Source document -
*** Block opens ***
Dr. Greenland echoed that assessment, stating that “the marketing of coconut oil is confusing. It’s trying to sell it as a healthy fat, but those who know its composition don’t think that at all.”
These and other experts part company with advertisers and advocates for coconut oil based on its chemical makeup and the well-established biological activity of different kinds of fatty acids.
“Fat can’t circulate by itself,” Dr. Greenland said, explaining that long-chain fatty acids like those prominent in beef tallow are absorbed into the bloodstream by fat-carrying particles called chylomicrons that deliver the fat to tissues throughout the body. Chylomicrons keep LDL cholesterol in circulation, giving it ample opportunity to get stuck in arteries. Fats that are mainly medium-chain fatty acids, on the other hand, are more water-soluble; they can be absorbed into the bloodstream without the assistance of chylomicrons and transported directly to the liver, where they are used for energy.
Although lauric acid is usually referred to as a medium-chain fatty acid, Dr. Sacks said, this label is really arbitrary. “Classifying lauric acid as a medium-chain fatty acid is a misnomer,” he wrote. “Rather than the number of carbon atoms in a fat,” he said, “what counts is how the fat is metabolized in the body. Lauric acid behaves like a long-chain fatty acid,” the kind that promotes atherosclerosis. In addition, coconut oil has two other long-chain fatty acids — myristic and palmitic — and all three have an artery-damaging effect on cholesterol levels in the blood.
One claim made for coconut oil is undisputed: It can raise blood levels of HDL cholesterol, which has long been thought to protect against heart disease. However, a clear-cut health benefit of HDL cholesterol has yet to be demonstrated in people. As Dr. Sacks reported, “Genetic studies and HDL-raising drugs have not so far supported a causal relationship between HDL cholesterol and cardiovascular disease. HDL is composed of a huge array of subparticles that may have adverse or beneficial actions. It is unknown which, if any, foods or nutrients that raise HDL cholesterol do so in a way that reduces atherosclerosis and coronary events.”
*** Block closes ***
Data to examine -
*** Block opens ***
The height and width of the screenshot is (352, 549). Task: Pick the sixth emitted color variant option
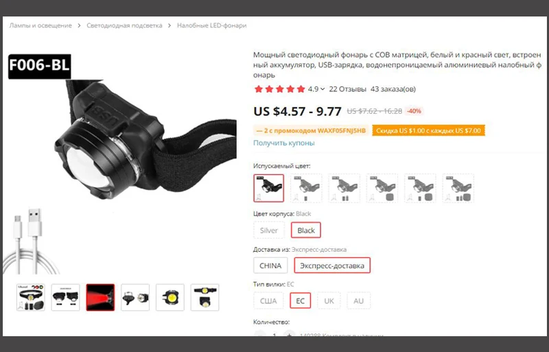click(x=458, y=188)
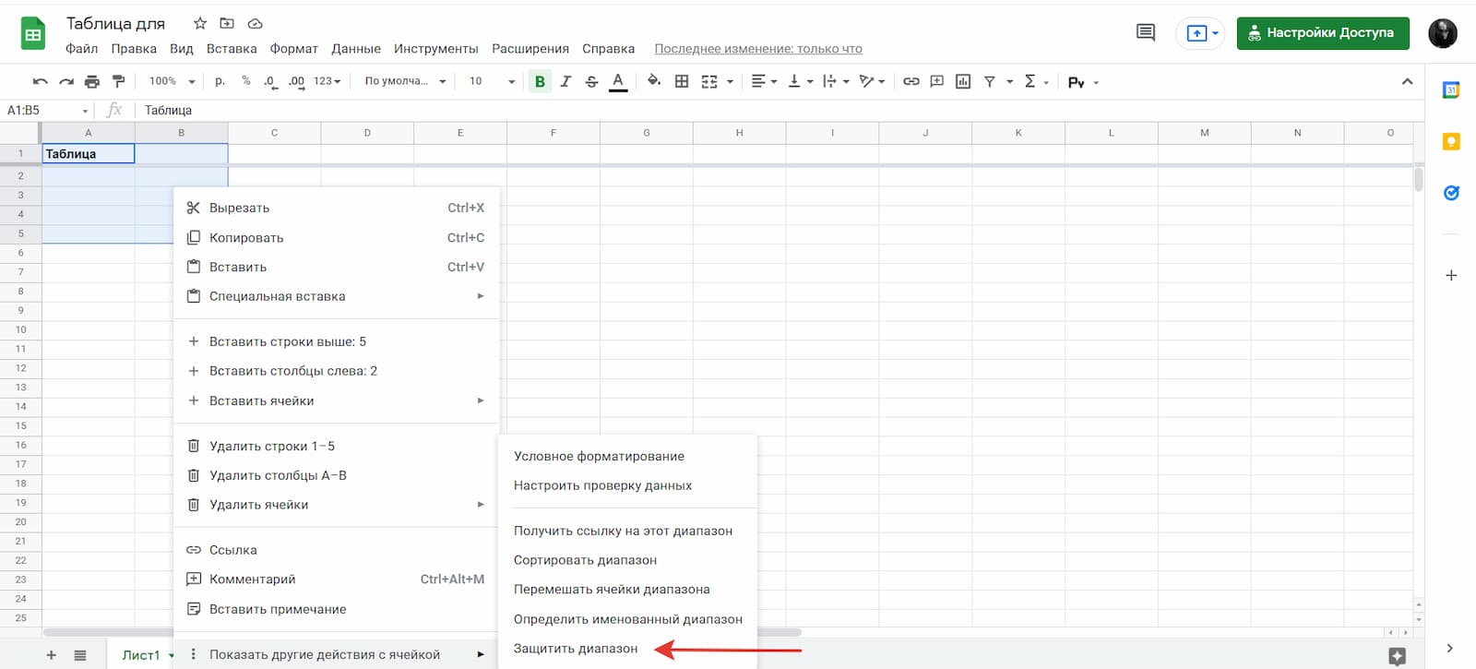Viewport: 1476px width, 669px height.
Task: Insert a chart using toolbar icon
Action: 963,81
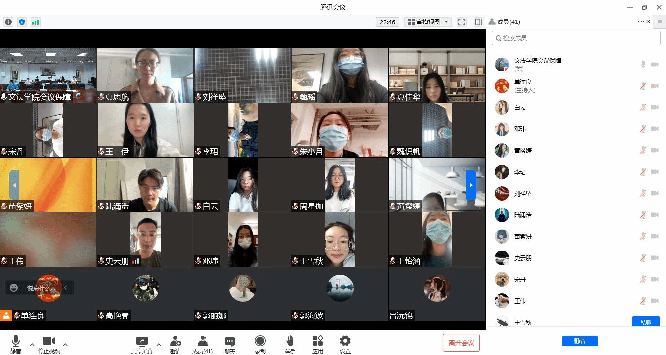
*** Block closes ***
*** Block opens ***
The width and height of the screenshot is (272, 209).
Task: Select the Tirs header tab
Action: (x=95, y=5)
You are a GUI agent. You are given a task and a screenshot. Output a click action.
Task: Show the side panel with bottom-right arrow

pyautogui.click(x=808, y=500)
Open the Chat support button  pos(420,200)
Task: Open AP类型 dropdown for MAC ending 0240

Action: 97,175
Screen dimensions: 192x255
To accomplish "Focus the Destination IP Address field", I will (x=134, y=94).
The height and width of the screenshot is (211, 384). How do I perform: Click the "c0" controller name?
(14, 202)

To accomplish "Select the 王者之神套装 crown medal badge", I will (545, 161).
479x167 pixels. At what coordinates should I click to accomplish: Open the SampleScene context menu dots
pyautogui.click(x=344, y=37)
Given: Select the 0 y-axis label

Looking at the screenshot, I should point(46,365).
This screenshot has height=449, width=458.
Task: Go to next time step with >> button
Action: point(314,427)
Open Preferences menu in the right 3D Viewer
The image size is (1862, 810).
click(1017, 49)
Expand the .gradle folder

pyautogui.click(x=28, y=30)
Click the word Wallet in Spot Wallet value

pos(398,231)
*** Block closes ***
What you should do - Rewrite the passage on coconut oil from "Although lauric acid" to "in the blood.", putting "random" in place of "arbitrary".

Solution for this task -
Although lauric acid is usually referred to as a medium-chain fatty acid, Dr. Sacks said, this label is really random. “Classifying lauric acid as a medium-chain fatty acid is a misnomer,” he wrote. “Rather than the number of carbon atoms in a fat,” he said, “what counts is how the fat is metabolized in the body. Lauric acid behaves like a long-chain fatty acid,” the kind that promotes atherosclerosis. In addition, coconut oil has two other long-chain fatty acids — myristic and palmitic — and all three have an artery-damaging effect on cholesterol levels in the blood.